Healthy & Special Diets > Allergy-Friendly Recipes > Nut-Free Recipes > Nut-Free Dinner Recipes

Lemon Herb Roasted Chicken with Roasted Vegetables (Nut-Free)

A flavorful and satisfying nut-free dinner featuring a whole roasted chicken infused with lemon and herbs, served alongside a medley of colorful roasted vegetables.

Prep Time
20 minutes
Cook Time
1 hour 15 minutes
Servings
4-6
Ingredients
  • 1 Whole Chicken (about 3-4 lbs)
  • 1 Lemon
  • 2 sprigs Fresh Rosemary
  • 2 sprigs Fresh Thyme
  • 4 cloves Garlic
  • 2 tablespoons Olive Oil
  • 1 teaspoon Salt
  • 1/2 teaspoon Black Pepper
  • 2 Carrots
  • 2 Potatoes
  • 1 cup Broccoli Florets
  • 1 Red Onion

Prepare the Chicken

Preheat your oven to 400°F (200°C). Rinse the chicken inside and out, then pat it dry with paper towels. This helps the skin to crisp up nicely. Place the chicken in a roasting pan.

Flavor Infusion

Zest the lemon and then cut it in half. Place the lemon zest, rosemary sprigs, thyme sprigs, and garlic cloves inside the cavity of the chicken. Rub the outside of the chicken with olive oil, salt, and pepper.

Prepare the Vegetables

Wash and chop the carrots, potatoes, broccoli florets, and red onion into bite-sized pieces. Toss them with a tablespoon of olive oil, salt, and pepper. Spread the vegetables around the chicken in the roasting pan.

Roasting Time

Roast the chicken for approximately 1 hour and 15 minutes, or until the internal temperature reaches 165°F (74°C) in the thickest part of the thigh. Baste the chicken with pan juices every 20-30 minutes to keep it moist and flavorful.

Resting and Serving

Once the chicken is cooked, remove it from the oven and let it rest for 10 minutes before carving. This allows the juices to redistribute, resulting in a more tender and flavorful chicken. Carve the chicken and serve with the roasted vegetables.
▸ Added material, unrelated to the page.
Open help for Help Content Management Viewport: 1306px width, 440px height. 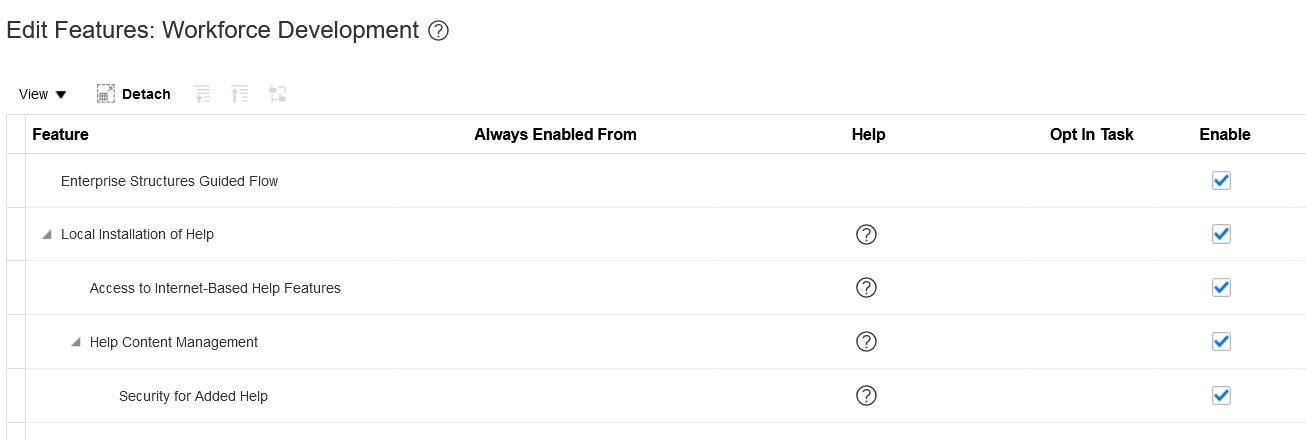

Nutrition Facts Estimated per 100g of product

Calories: Approximately 180-220 kcal, Protein: 20-25g, Fat: 8-12g, Carbohydrates: 5-8g (values are approximate and will vary based on specific ingredients and portion sizes).

Other Important Considerations for Nutrition

This recipe is naturally nut-free. Always double-check all ingredient labels to ensure they are produced in a nut-free facility if you have a severe allergy. The roasting method helps to retain nutrients in both the chicken and vegetables. Serving size will affect overall nutritional intake.

FAQ

  • Can I use dried herbs instead of fresh?

    Yes, you can use dried herbs. Use about 1 teaspoon of each dried herb (rosemary and thyme) in place of the fresh sprigs.
  • Can I substitute the vegetables?

    Absolutely! Feel free to use any vegetables you enjoy. Sweet potatoes, Brussels sprouts, or bell peppers would all be great additions.
  • How do I ensure the chicken is fully cooked?

    The best way is to use a meat thermometer. Insert it into the thickest part of the thigh, making sure not to touch the bone. The internal temperature should reach 165°F (74°C).